Pour autant, elle n'aurait pas refusé qu'on lui donne un coup de main, parce qu'elle ne savait pas du tout si elle faisait ce qu'il fallait. Elle s'était dit qu'une chanson douce apaiserait cet homme torturé, mais en vérité, peut-être qu'elle lui cassait juste les pieds à gazouiller de la sorte. S'il y avait un médecin, c'était le moment pour lui de se manifester.

Fort heureusement, le vendeur finit par se glisser entre eux, et enfonça des écouteurs dans les oreilles du militaire. Christabella se recula aussitôt, en lâchant un petit soupir. Si l'homme avait eu besoin de son baladeur, il n'y avait plus qu'à espérer qu'un substitut suffirait. Christa se releva en titubant. Quelques clients la fixaient franchement, comme si elle était une bête de foire, et elle leur rendit leur regard. « Je crois qu'il avait besoin d'une musique. D'une chanson, je ne sais pas. » soupira-t-elle. « Merci. » ajouta-t-elle face au compliment que le vendeur lui adressa.
Ses joues se teintèrent de rouge lorsqu'il finit par lui demander de rendre le mp3 qu'elle était allée chercher dans la poche de l'homme à genoux. Elle réalisa soudain... qu'il la prenait pour une hypothétique voleuse ! Mortifiée, et un tantinet vexée, Christa tendit le petit appareil à son propriétaire, qui se relevait enfin en chancelant, en le tenant du bout des doigts comme si le mp3 lui brûlait la peau. « C'est... ce n'est rien. » bredouilla-t-elle faiblement, toujours consternée d'avoir été presque traitée de pick-pocket par le vendeur.
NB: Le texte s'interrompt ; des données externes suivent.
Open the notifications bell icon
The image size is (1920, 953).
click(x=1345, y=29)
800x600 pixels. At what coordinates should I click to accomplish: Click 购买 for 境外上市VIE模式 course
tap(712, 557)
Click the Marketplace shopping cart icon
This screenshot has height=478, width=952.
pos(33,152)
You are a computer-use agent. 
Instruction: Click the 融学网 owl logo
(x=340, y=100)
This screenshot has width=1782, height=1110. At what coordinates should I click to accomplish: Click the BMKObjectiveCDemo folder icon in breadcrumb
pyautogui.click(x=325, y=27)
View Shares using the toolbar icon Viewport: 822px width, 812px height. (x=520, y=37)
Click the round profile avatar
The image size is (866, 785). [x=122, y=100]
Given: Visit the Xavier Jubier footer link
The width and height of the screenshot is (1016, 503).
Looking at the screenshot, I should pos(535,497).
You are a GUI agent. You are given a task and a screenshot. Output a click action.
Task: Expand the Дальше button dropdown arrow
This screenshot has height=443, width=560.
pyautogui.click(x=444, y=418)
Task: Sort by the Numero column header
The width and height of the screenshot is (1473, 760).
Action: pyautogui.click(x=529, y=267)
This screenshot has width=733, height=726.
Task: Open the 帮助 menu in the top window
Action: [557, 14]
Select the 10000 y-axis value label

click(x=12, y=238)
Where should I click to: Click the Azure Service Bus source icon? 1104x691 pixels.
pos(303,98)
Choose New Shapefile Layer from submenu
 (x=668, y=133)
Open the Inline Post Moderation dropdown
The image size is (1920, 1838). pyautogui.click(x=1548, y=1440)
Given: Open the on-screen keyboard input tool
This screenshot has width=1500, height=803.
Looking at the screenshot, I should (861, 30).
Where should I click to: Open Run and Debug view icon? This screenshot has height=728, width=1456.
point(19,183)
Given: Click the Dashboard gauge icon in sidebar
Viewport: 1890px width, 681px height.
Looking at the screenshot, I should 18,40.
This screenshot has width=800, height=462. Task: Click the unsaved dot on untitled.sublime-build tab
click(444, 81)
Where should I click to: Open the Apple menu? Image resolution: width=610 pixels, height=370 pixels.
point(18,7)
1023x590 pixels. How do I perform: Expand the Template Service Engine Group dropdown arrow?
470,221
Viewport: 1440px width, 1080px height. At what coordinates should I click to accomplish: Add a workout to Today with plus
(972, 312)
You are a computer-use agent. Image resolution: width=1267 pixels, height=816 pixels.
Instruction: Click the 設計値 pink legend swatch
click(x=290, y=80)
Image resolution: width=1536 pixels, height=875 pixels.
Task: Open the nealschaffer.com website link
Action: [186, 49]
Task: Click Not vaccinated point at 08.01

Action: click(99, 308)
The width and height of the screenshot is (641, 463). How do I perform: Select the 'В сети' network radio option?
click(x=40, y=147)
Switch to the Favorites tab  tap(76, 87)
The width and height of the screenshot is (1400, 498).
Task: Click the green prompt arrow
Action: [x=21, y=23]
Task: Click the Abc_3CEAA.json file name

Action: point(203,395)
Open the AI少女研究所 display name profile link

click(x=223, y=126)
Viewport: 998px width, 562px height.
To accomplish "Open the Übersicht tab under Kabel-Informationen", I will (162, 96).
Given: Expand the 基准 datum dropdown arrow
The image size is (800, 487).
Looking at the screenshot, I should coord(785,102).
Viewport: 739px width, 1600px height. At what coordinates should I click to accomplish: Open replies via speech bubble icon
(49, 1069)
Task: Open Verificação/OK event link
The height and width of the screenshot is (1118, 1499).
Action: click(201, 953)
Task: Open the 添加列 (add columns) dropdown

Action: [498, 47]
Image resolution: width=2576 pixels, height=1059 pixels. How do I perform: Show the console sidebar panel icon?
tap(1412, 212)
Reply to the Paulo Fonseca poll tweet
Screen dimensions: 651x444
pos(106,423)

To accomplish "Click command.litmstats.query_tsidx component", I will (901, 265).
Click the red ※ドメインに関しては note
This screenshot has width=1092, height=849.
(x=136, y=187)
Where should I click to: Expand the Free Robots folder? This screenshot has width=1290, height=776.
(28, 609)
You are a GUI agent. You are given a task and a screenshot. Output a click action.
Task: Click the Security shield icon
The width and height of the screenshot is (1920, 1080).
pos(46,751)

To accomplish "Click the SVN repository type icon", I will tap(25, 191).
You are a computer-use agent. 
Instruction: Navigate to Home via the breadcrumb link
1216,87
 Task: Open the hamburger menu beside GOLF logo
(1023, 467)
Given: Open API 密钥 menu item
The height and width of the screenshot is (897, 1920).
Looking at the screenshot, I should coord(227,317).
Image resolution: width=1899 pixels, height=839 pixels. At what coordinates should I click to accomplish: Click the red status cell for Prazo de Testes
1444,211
Elle avait envie de pleurer. Et en même temps, elle avait envie de le remettre à sa place. Elle n'était pas une voleuse, elle venait d'aider un pauvre malheureux qui souffrait énormément. Christa se mordilla la lèvre inférieure. « Merci. » répéta-t-elle. Oui oui, elle chantait bien. Formidable. Une voleuse à la jolie voix.

Profitant du fait que le militaire, qui marchait d'un pas peu assuré, s'éloignait pour quitter le magasin, Christabella récupéra les achats qu'elle avait fait précédemment. « Je m'en vais aussi. Je crois que... je n'achèterais rien. » Elle n'avait pas de cadeaux pour Ezrael et Robbie, mais il était hors de question pour elle de faire ses courses dans ce magasin. Elle pouvait encore sentir le regard des gens sur elle, et si elle ne regrettait pas le moins du monde d'avoir cédé à son impulsion et d'avoir chanté, si elle ne regrettait pas d'être venue en aide à quelqu'un, un acte aussi naturel pour elle que respirer, elle n'avait que moyennement apprécié d'être pratiquement soupçonné de vouloir dérober le mp3 du militaire. Mal à l'aise, elle enfonça le nez dans son écharpe et se faufila au milieu des clients, direction la sortie du magasin.